EXTRACTED ENTRIES
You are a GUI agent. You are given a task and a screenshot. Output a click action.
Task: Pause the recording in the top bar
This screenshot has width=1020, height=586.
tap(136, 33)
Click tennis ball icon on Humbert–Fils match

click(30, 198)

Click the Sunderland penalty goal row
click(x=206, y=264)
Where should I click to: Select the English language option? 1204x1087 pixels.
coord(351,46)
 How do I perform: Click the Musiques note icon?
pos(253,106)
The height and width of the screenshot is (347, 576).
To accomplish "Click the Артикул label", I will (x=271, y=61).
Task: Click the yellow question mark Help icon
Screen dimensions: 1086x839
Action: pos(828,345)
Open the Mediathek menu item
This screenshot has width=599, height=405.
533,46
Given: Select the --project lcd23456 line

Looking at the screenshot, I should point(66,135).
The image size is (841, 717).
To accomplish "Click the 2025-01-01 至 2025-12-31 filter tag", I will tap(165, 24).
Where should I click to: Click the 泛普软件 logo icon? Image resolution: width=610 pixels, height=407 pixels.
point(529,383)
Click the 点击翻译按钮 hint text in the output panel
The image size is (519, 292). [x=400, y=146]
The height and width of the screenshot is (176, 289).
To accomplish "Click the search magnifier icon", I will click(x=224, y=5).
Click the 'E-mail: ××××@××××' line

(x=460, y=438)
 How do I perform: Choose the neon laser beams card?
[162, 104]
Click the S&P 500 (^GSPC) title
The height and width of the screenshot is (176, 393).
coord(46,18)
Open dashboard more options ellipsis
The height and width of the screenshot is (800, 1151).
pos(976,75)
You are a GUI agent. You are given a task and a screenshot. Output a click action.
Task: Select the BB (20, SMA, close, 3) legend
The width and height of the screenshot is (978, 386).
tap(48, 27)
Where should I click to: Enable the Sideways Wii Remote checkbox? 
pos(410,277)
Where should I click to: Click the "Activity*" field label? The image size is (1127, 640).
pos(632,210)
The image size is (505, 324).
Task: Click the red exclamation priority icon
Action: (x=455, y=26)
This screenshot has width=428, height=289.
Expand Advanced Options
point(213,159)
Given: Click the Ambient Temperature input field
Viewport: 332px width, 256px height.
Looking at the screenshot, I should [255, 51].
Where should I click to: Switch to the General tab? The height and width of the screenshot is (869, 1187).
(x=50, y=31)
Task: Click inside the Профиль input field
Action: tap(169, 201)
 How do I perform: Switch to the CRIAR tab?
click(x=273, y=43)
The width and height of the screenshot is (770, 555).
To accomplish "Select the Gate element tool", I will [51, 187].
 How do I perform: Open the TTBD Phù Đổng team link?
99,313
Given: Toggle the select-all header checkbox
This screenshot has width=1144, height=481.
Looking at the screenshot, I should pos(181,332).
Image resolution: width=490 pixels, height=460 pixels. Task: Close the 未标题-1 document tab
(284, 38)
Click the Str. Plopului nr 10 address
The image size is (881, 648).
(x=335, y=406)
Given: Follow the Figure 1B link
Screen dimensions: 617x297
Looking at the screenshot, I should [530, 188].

EXERCISE
All that is needed is the opening run of the data, given again exactly: please include every line from the first through the line with "The image size is (841, 717).", both ends kept.

WRITTEN RESPONSE
You are a GUI agent. You are given a task and a screenshot. Output a click action.
Task: Pause the recording in the top bar
This screenshot has width=1020, height=586.
tap(136, 33)
Click tennis ball icon on Humbert–Fils match

click(30, 198)

Click the Sunderland penalty goal row
click(x=206, y=264)
Where should I click to: Select the English language option? 1204x1087 pixels.
coord(351,46)
 How do I perform: Click the Musiques note icon?
pos(253,106)
The height and width of the screenshot is (347, 576).
To accomplish "Click the Артикул label", I will (x=271, y=61).
Task: Click the yellow question mark Help icon
Screen dimensions: 1086x839
Action: pos(828,345)
Open the Mediathek menu item
This screenshot has width=599, height=405.
533,46
Given: Select the --project lcd23456 line

Looking at the screenshot, I should point(66,135).
The image size is (841, 717).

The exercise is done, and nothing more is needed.